Dear friends,

I returned home recently after a four-day absence to find that some bugs were having a field day in my garden. If some of you who are gardening with me find some hungry pests in your patch, don't be worried. There's usually a way to save your crop from getting eaten up by insects. What I found in my garden were slugs, rather ugly gray creatures that are like snails without shells. You'll find them in many areas of the country. They feed at night, so you can hunt for them in the early evening and early morning. I go out at these times and pick them right off the plants, and now very few of them are left.
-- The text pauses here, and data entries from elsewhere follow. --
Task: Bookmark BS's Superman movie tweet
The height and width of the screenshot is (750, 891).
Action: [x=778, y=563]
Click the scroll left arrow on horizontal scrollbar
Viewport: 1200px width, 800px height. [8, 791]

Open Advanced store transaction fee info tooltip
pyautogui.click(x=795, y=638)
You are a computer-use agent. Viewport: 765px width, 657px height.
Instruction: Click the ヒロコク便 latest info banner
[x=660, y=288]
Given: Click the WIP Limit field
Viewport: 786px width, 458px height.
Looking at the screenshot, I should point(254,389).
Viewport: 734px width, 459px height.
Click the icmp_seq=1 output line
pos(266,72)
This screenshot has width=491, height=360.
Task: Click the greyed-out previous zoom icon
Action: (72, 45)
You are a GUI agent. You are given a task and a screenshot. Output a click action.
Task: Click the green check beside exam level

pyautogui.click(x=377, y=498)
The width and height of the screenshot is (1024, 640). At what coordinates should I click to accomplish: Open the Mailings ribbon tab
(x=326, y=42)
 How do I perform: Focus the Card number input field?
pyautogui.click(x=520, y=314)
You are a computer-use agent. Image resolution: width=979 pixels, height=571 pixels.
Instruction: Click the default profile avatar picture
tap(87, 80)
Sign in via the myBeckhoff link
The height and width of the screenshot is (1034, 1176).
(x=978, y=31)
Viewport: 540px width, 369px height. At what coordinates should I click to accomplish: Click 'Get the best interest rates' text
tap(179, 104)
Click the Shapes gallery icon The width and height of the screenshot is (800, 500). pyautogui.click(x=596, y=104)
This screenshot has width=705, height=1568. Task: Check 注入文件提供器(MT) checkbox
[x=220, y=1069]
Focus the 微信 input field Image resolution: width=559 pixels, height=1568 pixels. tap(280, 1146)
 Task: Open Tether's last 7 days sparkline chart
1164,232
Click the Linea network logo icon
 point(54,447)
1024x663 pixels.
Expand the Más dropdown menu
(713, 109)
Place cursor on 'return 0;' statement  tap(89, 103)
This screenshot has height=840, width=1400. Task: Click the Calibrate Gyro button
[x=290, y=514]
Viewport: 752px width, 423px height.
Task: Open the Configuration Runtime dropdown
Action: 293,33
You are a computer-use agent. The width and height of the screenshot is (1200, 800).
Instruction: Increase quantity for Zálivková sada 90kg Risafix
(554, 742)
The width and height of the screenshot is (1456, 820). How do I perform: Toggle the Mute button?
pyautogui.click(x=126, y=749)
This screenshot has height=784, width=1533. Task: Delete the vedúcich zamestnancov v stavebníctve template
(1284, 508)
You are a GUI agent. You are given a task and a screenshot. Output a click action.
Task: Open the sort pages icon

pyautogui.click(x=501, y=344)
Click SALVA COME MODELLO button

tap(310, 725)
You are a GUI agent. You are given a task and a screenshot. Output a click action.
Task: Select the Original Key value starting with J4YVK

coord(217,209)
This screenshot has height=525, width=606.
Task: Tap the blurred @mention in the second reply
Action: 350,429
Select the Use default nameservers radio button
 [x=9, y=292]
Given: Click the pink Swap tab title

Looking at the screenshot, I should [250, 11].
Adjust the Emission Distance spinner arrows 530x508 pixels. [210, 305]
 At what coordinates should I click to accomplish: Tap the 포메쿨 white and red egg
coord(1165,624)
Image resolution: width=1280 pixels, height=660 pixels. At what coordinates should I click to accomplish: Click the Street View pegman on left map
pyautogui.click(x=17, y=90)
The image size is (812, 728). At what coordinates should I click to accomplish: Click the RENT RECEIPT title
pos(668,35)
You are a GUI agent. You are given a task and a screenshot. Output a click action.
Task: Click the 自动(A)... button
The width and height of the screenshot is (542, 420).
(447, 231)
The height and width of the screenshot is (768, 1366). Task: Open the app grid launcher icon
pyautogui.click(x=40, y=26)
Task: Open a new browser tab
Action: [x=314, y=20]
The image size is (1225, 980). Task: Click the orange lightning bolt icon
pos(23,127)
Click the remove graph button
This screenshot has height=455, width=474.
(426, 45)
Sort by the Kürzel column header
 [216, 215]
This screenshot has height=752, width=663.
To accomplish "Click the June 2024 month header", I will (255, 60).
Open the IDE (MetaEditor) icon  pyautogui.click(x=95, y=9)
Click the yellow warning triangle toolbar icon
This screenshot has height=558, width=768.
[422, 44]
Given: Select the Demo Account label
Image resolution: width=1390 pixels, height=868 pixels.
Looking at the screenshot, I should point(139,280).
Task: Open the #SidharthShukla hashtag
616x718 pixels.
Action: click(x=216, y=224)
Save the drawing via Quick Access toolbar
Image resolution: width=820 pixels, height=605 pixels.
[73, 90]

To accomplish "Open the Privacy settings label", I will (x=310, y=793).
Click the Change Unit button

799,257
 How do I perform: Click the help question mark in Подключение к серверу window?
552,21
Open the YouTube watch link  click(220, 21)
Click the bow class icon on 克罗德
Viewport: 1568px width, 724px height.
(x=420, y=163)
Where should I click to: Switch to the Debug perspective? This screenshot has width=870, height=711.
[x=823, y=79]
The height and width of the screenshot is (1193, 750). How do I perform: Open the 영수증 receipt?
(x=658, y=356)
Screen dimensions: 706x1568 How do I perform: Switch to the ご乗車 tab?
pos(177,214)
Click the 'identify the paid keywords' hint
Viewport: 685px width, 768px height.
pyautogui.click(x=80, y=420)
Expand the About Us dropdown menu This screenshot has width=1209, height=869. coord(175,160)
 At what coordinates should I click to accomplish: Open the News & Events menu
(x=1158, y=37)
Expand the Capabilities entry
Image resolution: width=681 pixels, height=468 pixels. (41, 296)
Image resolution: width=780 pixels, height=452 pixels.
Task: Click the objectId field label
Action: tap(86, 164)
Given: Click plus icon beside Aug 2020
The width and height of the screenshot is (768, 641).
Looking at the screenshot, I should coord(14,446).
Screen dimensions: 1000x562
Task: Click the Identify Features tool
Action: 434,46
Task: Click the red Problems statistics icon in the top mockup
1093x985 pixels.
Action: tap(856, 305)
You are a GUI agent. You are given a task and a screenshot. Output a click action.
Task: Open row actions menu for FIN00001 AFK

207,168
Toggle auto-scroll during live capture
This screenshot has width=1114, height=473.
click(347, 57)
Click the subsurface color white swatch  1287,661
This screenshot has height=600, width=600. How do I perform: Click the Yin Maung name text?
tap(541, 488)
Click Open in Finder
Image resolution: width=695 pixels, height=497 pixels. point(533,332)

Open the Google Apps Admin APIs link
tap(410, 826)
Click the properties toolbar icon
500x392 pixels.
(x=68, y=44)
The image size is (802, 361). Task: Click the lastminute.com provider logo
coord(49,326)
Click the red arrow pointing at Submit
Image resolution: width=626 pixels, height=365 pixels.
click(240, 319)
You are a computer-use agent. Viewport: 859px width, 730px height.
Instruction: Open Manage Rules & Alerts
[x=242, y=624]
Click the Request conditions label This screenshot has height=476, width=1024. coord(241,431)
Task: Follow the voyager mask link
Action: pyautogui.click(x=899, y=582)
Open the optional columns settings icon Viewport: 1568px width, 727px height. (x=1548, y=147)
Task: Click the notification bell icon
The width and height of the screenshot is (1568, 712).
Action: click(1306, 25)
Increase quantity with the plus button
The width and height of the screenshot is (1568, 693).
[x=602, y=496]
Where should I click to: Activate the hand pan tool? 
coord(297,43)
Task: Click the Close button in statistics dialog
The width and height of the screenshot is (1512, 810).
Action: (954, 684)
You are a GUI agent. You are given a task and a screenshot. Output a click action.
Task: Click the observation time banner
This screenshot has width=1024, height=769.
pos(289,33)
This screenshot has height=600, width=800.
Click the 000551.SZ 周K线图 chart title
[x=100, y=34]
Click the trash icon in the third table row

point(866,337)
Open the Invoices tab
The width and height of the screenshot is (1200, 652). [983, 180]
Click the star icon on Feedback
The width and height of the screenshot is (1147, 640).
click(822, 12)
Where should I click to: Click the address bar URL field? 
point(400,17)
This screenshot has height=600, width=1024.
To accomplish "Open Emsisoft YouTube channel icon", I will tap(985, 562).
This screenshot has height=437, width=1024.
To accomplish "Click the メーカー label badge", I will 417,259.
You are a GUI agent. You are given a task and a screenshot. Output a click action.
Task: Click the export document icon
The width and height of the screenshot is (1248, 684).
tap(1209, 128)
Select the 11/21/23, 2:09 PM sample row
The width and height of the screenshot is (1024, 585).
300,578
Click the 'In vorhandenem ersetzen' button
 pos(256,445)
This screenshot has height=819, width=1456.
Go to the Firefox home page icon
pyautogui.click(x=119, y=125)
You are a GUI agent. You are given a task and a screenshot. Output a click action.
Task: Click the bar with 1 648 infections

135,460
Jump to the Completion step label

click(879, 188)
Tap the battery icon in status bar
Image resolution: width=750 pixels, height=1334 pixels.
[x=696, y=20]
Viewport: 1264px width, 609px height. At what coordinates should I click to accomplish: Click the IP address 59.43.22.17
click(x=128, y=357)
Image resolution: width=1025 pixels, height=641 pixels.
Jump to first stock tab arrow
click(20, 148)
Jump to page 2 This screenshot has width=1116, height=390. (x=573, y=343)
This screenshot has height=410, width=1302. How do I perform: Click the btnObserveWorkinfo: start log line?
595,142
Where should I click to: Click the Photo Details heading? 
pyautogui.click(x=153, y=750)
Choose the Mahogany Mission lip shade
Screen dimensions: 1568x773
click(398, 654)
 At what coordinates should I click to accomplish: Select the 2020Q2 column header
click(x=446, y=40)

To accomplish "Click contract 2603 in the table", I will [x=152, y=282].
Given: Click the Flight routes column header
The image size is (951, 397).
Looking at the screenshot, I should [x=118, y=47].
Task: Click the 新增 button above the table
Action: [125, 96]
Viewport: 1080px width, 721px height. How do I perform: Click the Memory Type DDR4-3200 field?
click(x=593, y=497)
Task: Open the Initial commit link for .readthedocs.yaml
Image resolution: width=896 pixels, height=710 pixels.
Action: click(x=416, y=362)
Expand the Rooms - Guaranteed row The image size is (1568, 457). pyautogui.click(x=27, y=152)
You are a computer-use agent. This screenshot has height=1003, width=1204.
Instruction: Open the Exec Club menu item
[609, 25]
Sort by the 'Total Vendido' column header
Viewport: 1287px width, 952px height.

Don't forget to look for them under the leaves as well as on top.

An easy way to catch slugs is to place a flat piece of board on the surface of the soil, between your plants or alongside your garden. The slugs will go under it to find shelter from the sun. Just remove the board each day and pick up the slugs. (If you don't want to use your hands, just use a small shovel. Then toss them into a bag and throw them out.) You can also use scooped-out halves of grapefruits to attract them. Slugs love to crawl under grapefruit skins.

Another pest you may find in your garden is the cutworm. It's a plain gray worm that wraps itself around the stem of a plant at night and eats until the plant topples over, as if it has been cut off at the ground.

There are a couple of simple ways to get rid of this creature. Push a nail or short stick into the soil about 1 inch deep, right next to the stem of the plant. The stick or nail prevents the worm from curling around the stem and eating.

Another way is to slit a plastic soda straw down one side, then cut it into 2-inch pieces. Open up the straw lengthwise along the slit and place it around the stem of your seedling. The cutworm can't chew through the straw, so the plant is protected.

Many flying pests can often be eliminated by picking them off by hand. Do this work early in the morning while it's cool outside. Then you can catch them more easily, because they aren't warm enough to move fast. Just be sure you don't catch and squash a ladybug, because it's a friend. It does a great job in the garden by eating a type of pest called aphids.

Whatever happens, don't worry if you see one or two holes in a leaf. Plants quickly recover from minor insect damage; some even seem to grow better because of it.